Twenty-six of the studies found in 2007-8 were described as pilot or feasibility studies for randomized clinical trials (RCTs) including Phase II studies. Table 2 gives the numbers of studies which describe specific components of RCTs. Sample size calculations were performed and reported in 9 (36%) of the studies. Hypothesis testing and performing inferential statistics to report significant results was observed in 21 (81%) of pilot studies. The processes of blinding was observed in only 5 (20%) although the randomization procedure was applied or tested in 16 (62%) studies. Similarly a control group was assigned in most of the studies (n = 18; 69%). As many as 21 (81%) of pilot studies suggested the need for further investigation of the tested drug or procedure and did not report conclusive results on the basis of their pilot data. The median number of participants was 76, inter-quartile range (42, 216).
Table 2. Literature survey: Frequency of methodological components appearing in pilot or feasibility studies of interventions (n = 261) in 2007-8
Of the 54 studies in 2007-8, a total of 20 were described as 'pilot' and 34 were described as 'feasibility' studies.
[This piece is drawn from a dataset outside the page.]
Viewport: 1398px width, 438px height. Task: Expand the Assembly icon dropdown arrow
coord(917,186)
Table 3 contrasts those which were identified by the keyword 'pilot' with those identified by 'feasibility'. Those using 'pilot' were more likely to have a pre-study sample size estimate, to use randomization and to use a control group. In the 'pilot' group 16(80%) suggested further study, in contrast to 15 (44%) in the 'feasibility' group.
Table 3. Literature survey: Comparison of studies (n = 54) using the key words feasibility or pilot
Portfolio database review
A total of 34 studies were identified using the term 'feasibility' or 'pilot' in the title or research summary which were prospective interventional studies and were closed, i.e. not currently running and available for analysis. Only 12 studies were interventional pilot/feasibility studies which included testing of some component of the research process. Of these 5 were referred to as 'feasibility', 6 as 'pilot' and 1 as both 'feasibility' and 'pilot' (Table 4).
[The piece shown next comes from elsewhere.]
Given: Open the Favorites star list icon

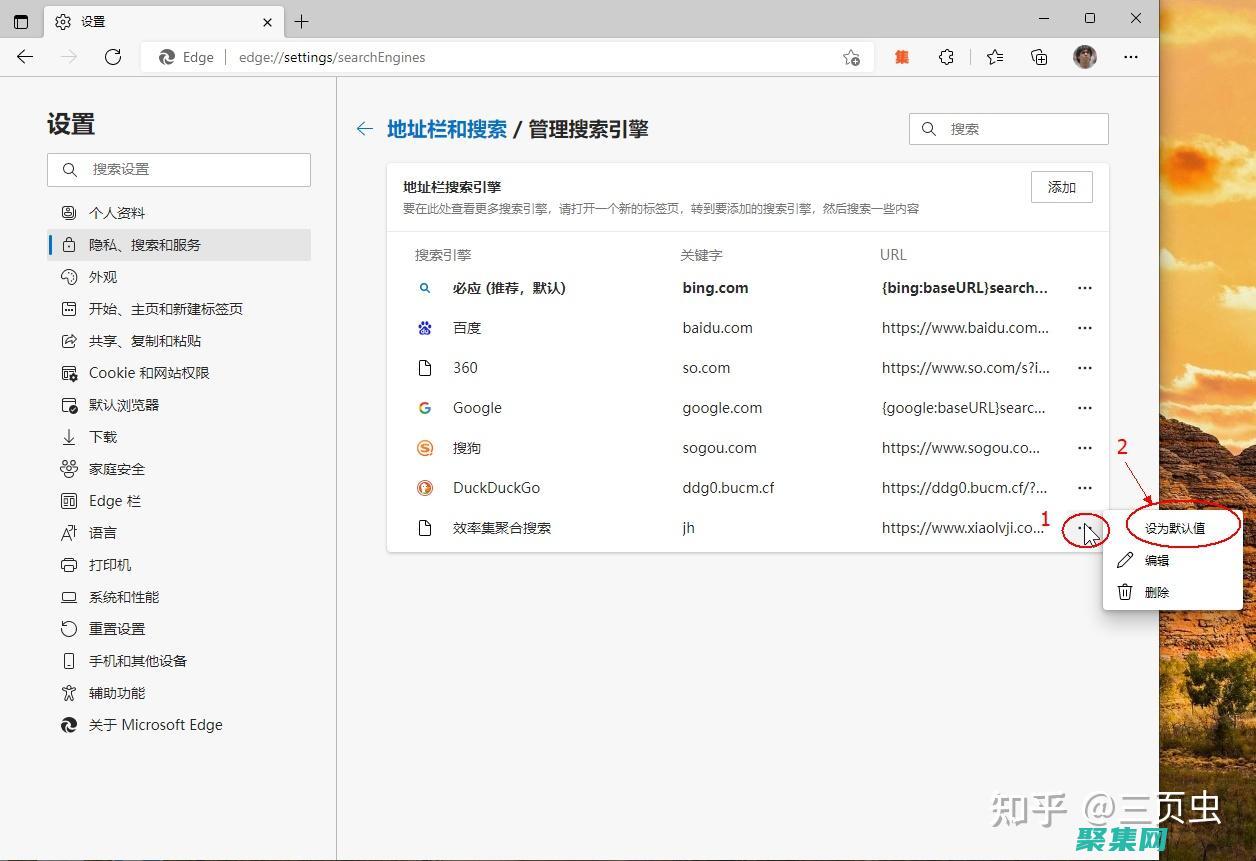Looking at the screenshot, I should pos(994,57).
Table 4. Portfolio database survey: comparison of components in studies termed pilot or feasibility
The methodological components tested within these studies were: estimation of sample size; number of subjects eligible; resources (e.g. cost), time scale; population-related (e.g. exclusion criteria), randomisation process/acceptability; data collection systems/forms; outcome measures; follow-up (response rates, adherence); overall design; whole trial feasibility. In addition to one or more of these, some studies also looked at clinical outcomes including: feasibility/acceptability of intervention; dose, efficacy and safety of intervention.
The results are shown in Table 4. Pilot studies alone included estimation of sample size for a future bigger study and tested a greater number of components in each study. The majority of the pilots and the feasibility studies ran the whole study 'in miniature' as it would be in the full study, with or without randomization.
As an example of a pilot study consider 'CHOICES: A pilot patient preference randomised controlled trial of admission to a Women's Crisis House compared with psychiatric hospital admissions' http://www.iop.kcl.ac.uk/projects/default.aspx?id=10290 webcite. This study looked at multiple components of a potential bigger study. It aimed to determine the proportion of women unwilling to be randomised, the feasibility of a patient preference RCT design, the outcome and cost measures to determine which outcome measures to use, the recruitment and drop out rates; and to estimate the levels of outcome variability to calculate sample sizes for the main study. It also intended to develop a user focused and designed instrument which is the outcome from the study. The sample size was 70.
Editor and funding agency survey
The editors of five (out of seven) medical journals responded to our request for information regarding publishing policy for pilot studies. Four of the journals did not have a specified policy about publishing pilot studies and mostly reported that pilot trials cannot be published if the standard is lower than a full clinical trial requirement. The Lancet has started creating space for preliminary phase I trials and set a different standard for preliminary studies. Most of the other journals do not encourage the publication of pilot studies because they consider them less rigorous than main studies. Nevertheless some editors accepted pilot studies for publication by compromising only on the requirement for a pre-study sample size calculation. All other methodological issued were considered as important as for the full trials, such as trial registration, randomization, hypothesis testing, statistical analysis and reporting according to the CONSORT guidelines.
All three funding bodies made a point to note that pilot and feasibility studies would be considered for funding. Thabane et al  provided a list of websites which define pilot or feasibility studies. We considered the NETSCC definition to be most helpful and to most closely mirror what investigators are doing and it is given below.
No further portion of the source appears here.